The plane veered off the runway on landing and tore through a 2-meter-high (6-foot-high) concrete barrier. It then crashed into a compound of one-story garages, stopping a short distance from some small houses, about 7:50 a.m. (2250 GMT Saturday).

A witness said he heard a concussion and the ground trembled.

"I saw smoke coming from the aircraft. People were already walking out who were charred, injured, burnt," Mikhail Yegeryov told NTV television.

"I asked a person who was in the Airbus what happened, and he said the plane had landed on the tarmac but didn't brake. The cabin then burst into flames," Yegeryov said.

Transport Minister Igor Levitin blamed the wet runway.

"The aircraft veered off the runway. There was rain, the landing strip was wet. So we'll have to check the clutch and the technical condition of the aircraft," he told Russian state television.

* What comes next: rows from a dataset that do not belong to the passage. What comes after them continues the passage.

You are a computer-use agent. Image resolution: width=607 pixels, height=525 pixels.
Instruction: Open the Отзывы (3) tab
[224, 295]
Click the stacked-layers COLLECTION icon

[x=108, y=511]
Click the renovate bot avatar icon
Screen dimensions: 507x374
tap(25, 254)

Pilots regard the Irkutsk airport as difficult because its runway slopes and because its concrete is especially slippery when wet, Vladimir Biryukov, an expert at the Gromov Aviation Institute, said on NTV.

Koshman, the airline spokesman, said the plane, which was constructed in 1987, had been regularly maintained and met all certifications.

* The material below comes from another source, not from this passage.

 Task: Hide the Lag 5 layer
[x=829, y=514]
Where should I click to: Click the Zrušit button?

President Vladimir Putin conveyed his condolences to family and friends of the victims and declared Monday a national day of mourning.

One air stewardess, Viktoria Zilberstein, opened the emergency hatch in the rear of the aircraft and let a number of passengers out, said the Emergency Ministry's regional branch.

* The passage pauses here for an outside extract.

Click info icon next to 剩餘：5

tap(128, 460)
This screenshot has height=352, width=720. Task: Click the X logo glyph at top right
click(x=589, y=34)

Ten passengers managed to escape this way and other survivors, including a pilot, were rescued by firefighters and rescuers from the burning wreckage, ITAR-Tass reported.

The transport minister said the aircraft's two recorders had been recovered and were being deciphered.

Levitin added that the pilot had radioed ground control to say the aircraft had landed safely and then communication cut off.

Anxious and frightened relatives of passengers came Sunday to Moscow's Domodedovo airport, from where the plane took off. A crisis center was set up near the airport to provide them information and aid.

A man who gave his name only as Vyacheslav — whose brother, sister-in-law and their 4-year-old son were on the plane and were not on a list of those hospitalized alive — stood grimly on the grass while his friend Larisa Kolcheva, 27, sat on a curb fighting back tears.

"They were sitting with us in a cafe literally yesterday evening," she said.

Later, a woman rushed out of the crisis center with a relieved smile, dialed her cellular phone, and exclaimed "Mama, Pashka's alive! He just went into a clinic." The woman, who declined to give her name, said the man was one of her brother's two friends who were on the flight.

"We still have hope," said 27-year-old Roman Gavrilov, whose father had gone to Irkutsk for a fishing trip with old army buddies, his first vacation in three years.

In May, another Airbus crashed in stormy weather off Russia's Black Sea coast as it prepared to land, killing all 113 people on board. Airline officials blamed the crash of the Armenian passenger plane on driving rain and low visibility.

Sunday's disaster was the fourth air crash in Irkutsk in the past 12 years.

In January 1994, a Tu-154 aircraft crashed on takeoff from Irkutsk, killing 124 people. In December 1997, an An-124 military transport aircraft crashed in a residential area of the city, killing 72 people. And in July 2001, a Tu-154 crashed near Irkutsk, killing all 143 people on board.

S7, formerly known as Sibir, is Russia's second-largest airline, carved out of Aeroflot's Siberian wing after the collapse of the Soviet Union.

Cash-strapped and saddled with aging aircraft, regional airlines whittled out of Aeroflot were once notorious for their disregard for safety but their records have improved in recent years.

The airline said 12 foreigners were aboard: three each from Germany and China and two each from Poland, Azerbaijan and Belarus. The Poles and Belarusians were taken to a hospital, as were two Germans and an Azeri, the airline said. Further details were not available.